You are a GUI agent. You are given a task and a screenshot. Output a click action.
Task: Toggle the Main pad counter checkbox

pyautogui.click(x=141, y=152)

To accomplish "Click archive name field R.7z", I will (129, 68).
-.-.-
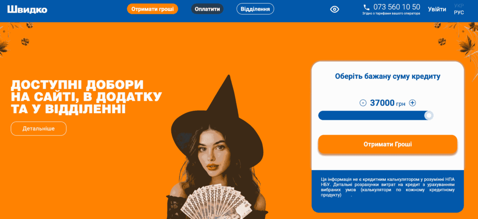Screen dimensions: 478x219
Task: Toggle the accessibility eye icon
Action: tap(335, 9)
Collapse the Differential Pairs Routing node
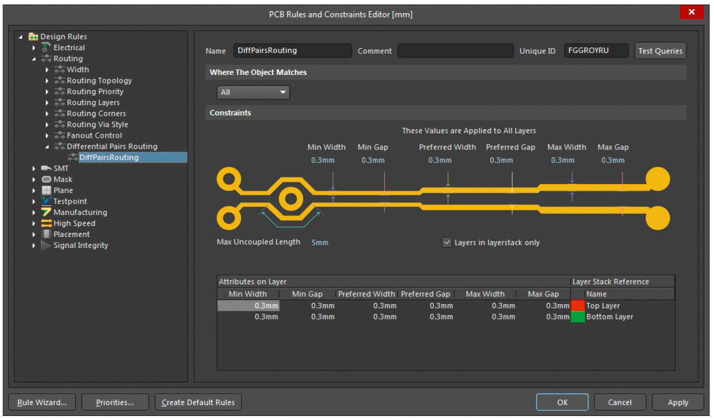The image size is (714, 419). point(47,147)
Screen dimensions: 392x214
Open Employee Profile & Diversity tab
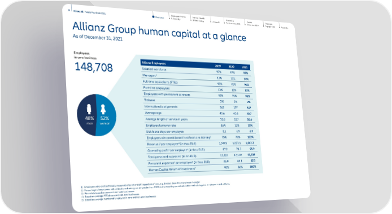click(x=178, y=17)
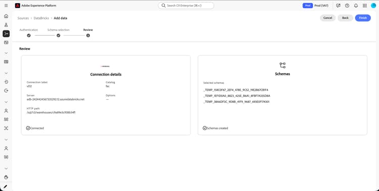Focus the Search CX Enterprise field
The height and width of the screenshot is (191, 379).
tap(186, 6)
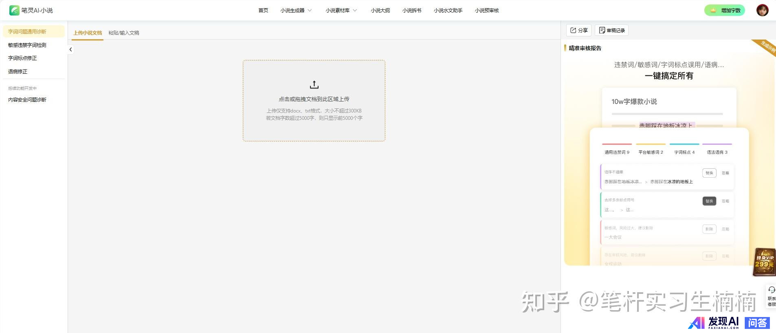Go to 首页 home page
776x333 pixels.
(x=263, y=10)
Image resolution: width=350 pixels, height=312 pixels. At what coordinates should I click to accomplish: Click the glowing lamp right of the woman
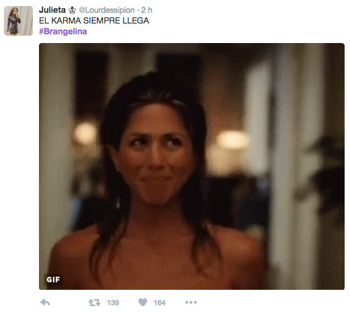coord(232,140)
-.-.-
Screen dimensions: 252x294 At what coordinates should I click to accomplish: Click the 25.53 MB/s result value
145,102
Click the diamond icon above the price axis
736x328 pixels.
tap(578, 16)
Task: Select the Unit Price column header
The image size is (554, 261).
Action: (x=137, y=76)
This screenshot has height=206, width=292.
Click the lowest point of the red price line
-.-.-
### Assignment
Start with the line above that contains "This screenshot has height=206, width=292." and end with the line that contains "Click the lowest point of the red price line". Write out those lines exactly, and only those.

### Solved exercise
This screenshot has height=206, width=292.
Click the lowest point of the red price line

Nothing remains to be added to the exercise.